Suriye konusunda yalnız kaldık
Konuşmasında Türkiye'nin Suriye politikasına da değinen Kılıçdaroğlu, Suriye'de gelişen olayların Türkiye'nin saygınlığına gölge düşürdüğünü belirtti. Suriye politikasında yalnız kaldıklarını kaydeden Kılıçdaroğlu, "Geçen gün sayın Başbakanın bir açıklaması oldu. şöyle diyor sayın Erdoğan: "Şu ana kadar uluslararası camia malesef Suriye konusuna kendisinden beklenen tepkiyi koydu diyemeyiz. Bu kenarda kıyıda kalmış iki üç ülkenin sırtına kaldı." Başbakanın kenarda kıyıda kalmış dediği ülke Türkiye, Suudi Arabistan ve Katar. Suriye politikası konusunda nasıl yalnızlaştırıldığımızı kendisi itiraf ediyor. Neden Suriye ile çatışma noktasına geldik. Suriye'de demokrasi yok. Dön kendi ülkene bak. Senin ülkende demokrasi var mı?" diye konuştu.

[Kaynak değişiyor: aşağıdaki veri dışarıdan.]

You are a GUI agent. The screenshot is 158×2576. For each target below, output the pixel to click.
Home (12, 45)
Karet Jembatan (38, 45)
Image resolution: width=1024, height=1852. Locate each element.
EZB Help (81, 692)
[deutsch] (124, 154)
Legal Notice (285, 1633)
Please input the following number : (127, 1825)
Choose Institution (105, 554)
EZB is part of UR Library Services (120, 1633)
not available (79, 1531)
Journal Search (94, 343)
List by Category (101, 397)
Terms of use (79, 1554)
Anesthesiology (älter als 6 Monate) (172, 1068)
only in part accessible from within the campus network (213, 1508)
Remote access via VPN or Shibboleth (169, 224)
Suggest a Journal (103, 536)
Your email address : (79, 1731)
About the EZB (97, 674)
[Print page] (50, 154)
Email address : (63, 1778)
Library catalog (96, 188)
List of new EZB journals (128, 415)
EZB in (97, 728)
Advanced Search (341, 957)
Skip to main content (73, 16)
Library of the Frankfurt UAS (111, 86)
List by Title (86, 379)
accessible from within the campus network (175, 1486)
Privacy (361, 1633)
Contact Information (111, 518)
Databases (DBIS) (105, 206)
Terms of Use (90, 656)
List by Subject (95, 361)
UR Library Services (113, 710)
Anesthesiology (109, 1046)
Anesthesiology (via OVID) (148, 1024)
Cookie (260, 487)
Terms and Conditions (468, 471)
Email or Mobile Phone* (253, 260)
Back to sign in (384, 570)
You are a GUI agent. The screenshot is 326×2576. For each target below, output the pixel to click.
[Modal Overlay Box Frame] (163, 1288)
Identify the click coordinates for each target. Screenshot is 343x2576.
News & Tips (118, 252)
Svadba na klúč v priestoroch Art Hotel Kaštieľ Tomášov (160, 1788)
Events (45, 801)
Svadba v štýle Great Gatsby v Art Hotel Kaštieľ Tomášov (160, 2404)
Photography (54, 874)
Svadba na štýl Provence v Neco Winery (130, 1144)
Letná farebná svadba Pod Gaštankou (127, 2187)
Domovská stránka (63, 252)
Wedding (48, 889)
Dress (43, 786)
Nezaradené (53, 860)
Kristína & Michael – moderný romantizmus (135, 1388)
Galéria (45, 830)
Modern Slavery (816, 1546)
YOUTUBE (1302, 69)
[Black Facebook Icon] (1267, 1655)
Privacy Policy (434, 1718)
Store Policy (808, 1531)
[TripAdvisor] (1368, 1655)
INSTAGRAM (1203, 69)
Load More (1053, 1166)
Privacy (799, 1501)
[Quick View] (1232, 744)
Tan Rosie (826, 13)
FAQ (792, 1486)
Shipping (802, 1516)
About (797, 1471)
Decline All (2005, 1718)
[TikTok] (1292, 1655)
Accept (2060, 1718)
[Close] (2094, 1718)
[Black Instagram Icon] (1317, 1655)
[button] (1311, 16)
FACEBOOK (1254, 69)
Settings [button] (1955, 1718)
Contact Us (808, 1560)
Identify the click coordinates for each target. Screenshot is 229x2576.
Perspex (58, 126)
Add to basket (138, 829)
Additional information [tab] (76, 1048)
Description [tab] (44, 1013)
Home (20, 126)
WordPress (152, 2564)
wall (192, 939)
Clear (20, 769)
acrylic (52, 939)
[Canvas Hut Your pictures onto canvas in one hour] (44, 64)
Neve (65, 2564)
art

'Eğitim dilinin kürtçe olmasını doğru bulmuyoruz'
Toplantıda bir işadamının "Türkiye Cumhuriyeti vatandaşlığı konusunda ve kürtçe eğitim konusunda ne düşünüyorsunuz?" şeklindeki sorusuna CHP lideri Kılıçdaroğlu, "Anadil yasağı vardı bir dönem. Anadilde yasağın kaldırılması için ilk yasa teklifini veren CHP'dir. Herkes dilini özgürce konuşabilmeli, öğrenebilmeli, yazabilmeli. Anadil eğitimi konusunda biz devletin katkı yapmasını arzu ediyoruz. Ancak eğitim dilinin kürtçe olmasını doğru bulmuyoruz. Bizim yaptığımız yurttaşlık tanımı etnik kimlikten arındırılmış bir tanım. Bu teklifimizi yaptık. Dil, din, cins, ırk, ayrımı gözetilmeksizin yasalarla Türkiye Cumhuriyeti'ne tabi olan herkes Türkiye Cumhuriyeti Vatandaşı sayılır diye bir tanım yaptık. Bu bizim görüşümüz. Bu görüş düzenlemeler sırasında ne kadar kabul görür onu bilmiyoruz. Biz anayasanın ilk dört maddesini değiştirilmesine karşıyız" şeklinde yanıt verdi.